Apple Mac bilgisayarı üretmişti. Onunla uyumlu işletim Mac OS'u da üretti. Ne Mac'le uyumlu başka işletim sistemlerinin çıkmasına izin verdi. Ne de başka üreticilerin Mac bilgisayarla uyumlu parça üretmesine izin verdi. Tüm kontrolü elinde tutmak istedi. Bir kapalı devre gibi üretim yaptı. Microsoft ise işletim sistemini tek bir ürüne yüklemekle yetinmedi. Her üreticiye lisans sattı. İnsanlar her bilgisayarda Windows'u (veya daha önceleri DOS'la birlikte) gördüler. Windows'u tanıdılar. Windows'a alıştılar. Bu da aldığı her yeni bilgisayarda Windows'u aramasını sağladı. Apple dar bir kesime ürünlerini tanıtabildi.
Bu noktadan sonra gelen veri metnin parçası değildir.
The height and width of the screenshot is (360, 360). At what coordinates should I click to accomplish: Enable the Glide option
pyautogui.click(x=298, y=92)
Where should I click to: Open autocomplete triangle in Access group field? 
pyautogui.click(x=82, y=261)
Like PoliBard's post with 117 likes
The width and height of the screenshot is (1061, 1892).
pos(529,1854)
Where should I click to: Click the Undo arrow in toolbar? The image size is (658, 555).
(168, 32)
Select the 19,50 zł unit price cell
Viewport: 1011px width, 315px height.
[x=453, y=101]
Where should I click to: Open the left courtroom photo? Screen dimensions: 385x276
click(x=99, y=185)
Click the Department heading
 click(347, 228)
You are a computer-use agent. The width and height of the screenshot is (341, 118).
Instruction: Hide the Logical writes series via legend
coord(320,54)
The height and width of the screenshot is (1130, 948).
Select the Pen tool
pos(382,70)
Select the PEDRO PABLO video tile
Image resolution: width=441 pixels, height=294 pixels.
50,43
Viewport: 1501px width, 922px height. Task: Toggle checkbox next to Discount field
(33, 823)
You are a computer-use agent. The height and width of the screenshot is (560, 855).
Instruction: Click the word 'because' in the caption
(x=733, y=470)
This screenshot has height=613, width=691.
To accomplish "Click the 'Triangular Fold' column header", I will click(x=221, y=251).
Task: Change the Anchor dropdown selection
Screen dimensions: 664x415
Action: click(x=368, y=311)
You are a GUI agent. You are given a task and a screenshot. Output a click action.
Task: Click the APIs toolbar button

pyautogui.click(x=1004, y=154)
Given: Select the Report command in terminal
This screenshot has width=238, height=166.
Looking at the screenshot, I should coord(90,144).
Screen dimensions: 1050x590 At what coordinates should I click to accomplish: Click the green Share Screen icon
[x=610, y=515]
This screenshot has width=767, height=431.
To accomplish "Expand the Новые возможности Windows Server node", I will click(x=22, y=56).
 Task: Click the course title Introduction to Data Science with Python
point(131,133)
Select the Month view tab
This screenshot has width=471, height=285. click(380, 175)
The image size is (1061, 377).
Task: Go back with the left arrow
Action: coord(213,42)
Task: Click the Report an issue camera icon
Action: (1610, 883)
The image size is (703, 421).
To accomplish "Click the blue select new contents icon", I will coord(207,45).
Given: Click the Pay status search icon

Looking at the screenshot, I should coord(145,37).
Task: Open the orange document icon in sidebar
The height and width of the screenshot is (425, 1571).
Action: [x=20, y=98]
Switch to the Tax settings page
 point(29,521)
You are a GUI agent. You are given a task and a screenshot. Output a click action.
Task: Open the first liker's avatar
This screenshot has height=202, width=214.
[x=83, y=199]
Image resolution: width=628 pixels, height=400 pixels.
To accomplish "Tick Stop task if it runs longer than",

Açıktır ki Apple'ın Mac gelirinden daha fazlasını Microsoft, lisans satışından elde etti. Gerçi şimdi işler değişmiş görünüyor. Apple tablet ve akıllı telefonda Microsoft'u geride bıraktı. Ama bilgisayar pazarında dar bir alanda kalmıştı. Yani Amazon'un da daha çok insanın Kindle mağazasına bağlanmasını, e-kitaplarına alışmasını istemeyeceği düşünülemez.

İş Ciddiye Biniyor

İlk başlarda e-kitap okuyucular oyuncak gibiydi. Yani her elektronik işinin ilk zamanlarında olduğu gibi, mesela PC'ler de başlarda sadece elektronik hobisi olanlara hitap ediyordu. İşte biraz kitapları rahat okutabilmesi tatmin ediyordu. Bu yüzden emekleme döneminde bir aygıtın sadece bir mağazaya bağımlı olması pek göze batmazdı. Endüstri olgunlaşıyor. İş ciddiye bindi. Beklentiler yükseliyor. İnsanların bilgileri internette. Bilgilerine her aygıttan ulaşabiliyor. E-postaları, sosyal ağları hep yanlarında. İnsanlar Bulutun kullanışlılığını keşfetti. E-Kitap endüstrisinden daha azını beklemeyecektir. Satın aldığı kitaplar mağazadaki hesaplarında zaten yedekli. Bunlara tabletlerinden, akıllı telefonlarından ulaşmak istiyorlar. İnternette, bunu denerken karşılaşılan problemlerle ilgili kullanıcı soruları artıyor. Hatta belki gelecekte kitaplara aldıkları notları da mağazadaki hesaplarına yedekleyebilecekler. Ellerindeki aygıtın eksiksiz bir elektronik kütüphane olmasını isteyenler az değildir. Elbette kütüphaneler zamana meydan okumalıdır. Bu yüzden on yıl sonra sahip olacakları bir e-kitap okuyucuyla da ulaşmak isteyecektirler. Amazon tüm bunları garanti edebilir mi! Tamam Jeff Bezos akıllı olabilir. Daha lisedeyken, lise öğrencileri arası yarışmada yazdığı “Karasineğin Yaşlanma Hızı'nda Sıfır Yerçekimi'nin Etkisi” makalesiyle NASA tarafından ödüllendirilmişti. Yalnız elektronik tüketicileri de az uyanık sayılmazlar. İnternet forumlarından bilgiler paylaşılır. Kullanıcılar bir aygıt alacak olduklarında ilk önce her sitede satılan kitapların okunabildiğinden emin olmak istiyor. Örneğin hep, Türkiye'de satılan kitaplar kesin açılabiliyor mu diye sorulur. Bu açıdan Amazon Kindle kullanıcılara pek sevimli gelmeyebiliyor.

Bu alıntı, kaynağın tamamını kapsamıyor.